CNH sem autoescola é aprovada no Brasil

Manaus (AM) — Tirar a Carteira Nacional de Habilitação (CNH) vai ficar mais fácil e barato. O Conselho Nacional de Trânsito (Contran) aprovou, por unanimidade, uma nova resolução que elimina a obrigatoriedade de frequentar autoescolas para obter o documento. A medida, anunciada nesta segunda-feira (1º), promete reduzir em até 80% o custo do processo de habilitação.

A principal mudança é a possibilidade de realizar o curso teórico de forma gratuita e online, por meio de uma plataforma digital do Ministério dos Transportes. Já as aulas práticas, que antes exigiam no mínimo 20 horas em autoescolas, agora terão carga mínima de apenas 2 horas, podendo ser ministradas por instrutores autônomos credenciados.

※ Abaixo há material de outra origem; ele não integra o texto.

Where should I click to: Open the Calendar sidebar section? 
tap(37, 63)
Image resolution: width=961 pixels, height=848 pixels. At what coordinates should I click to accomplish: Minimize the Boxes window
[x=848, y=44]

“Estamos corrigindo uma distorção histórica. A CNH não pode ser um privilégio de quem pode pagar caro. Essa medida é um passo importante para democratizar o acesso à habilitação no Brasil”, afirmou o ministro dos Transportes, Renan Filho.

O que muda na prática

Com a nova regulamentação, o processo para tirar a primeira habilitação passa a ter regras mais flexíveis:

■ Autoescola opcional: O candidato pode estudar por conta própria ou com instrutores particulares.
■ Curso teórico gratuito: Disponível online, em plataforma oficial do governo.
■ Aulas práticas reduzidas: Apenas 2 horas obrigatórias, com possibilidade de uso de veículo próprio.
■ Instrutores autônomos: Profissionais credenciados poderão oferecer aulas fora das autoescolas.
■ Sem prazo de validade: O processo de habilitação deixa de expirar após 12 meses.

A resolução ainda será publicada no Diário Oficial da União e entrará em vigor nos próximos dias.

Impacto no Amazonas

Em Manaus, onde o custo médio da CNH gira em torno de R$ 2.800, a expectativa é de que a nova regra estimule a procura pelo documento, especialmente entre jovens e trabalhadores informais que dependem da habilitação para ampliar suas oportunidades de renda.

Segundo a Secretaria Nacional de Trânsito (Senatran), cerca de 20 milhões de brasileiros dirigem sem habilitação. Outros 30 milhões têm idade para obter o documento, mas não iniciam o processo por causa do custo elevado.

Para o mototaxista Raimundo Oliveira, de 38 anos, a mudança representa uma chance de regularizar sua situação.

“Sempre quis tirar minha carteira, mas nunca consegui pagar uma autoescola. Agora, com essa nova regra, vou poder trabalhar com mais tranquilidade”, disse.

Reações e desafios

A decisão do Contran dividiu opiniões. Entidades que representam autoescolas criticaram a medida, alegando que a flexibilização pode comprometer a formação dos condutores e aumentar os riscos no trânsito.

Já especialistas em mobilidade urbana defendem que a mudança é positiva, desde que acompanhada de fiscalização rigorosa e campanhas educativas.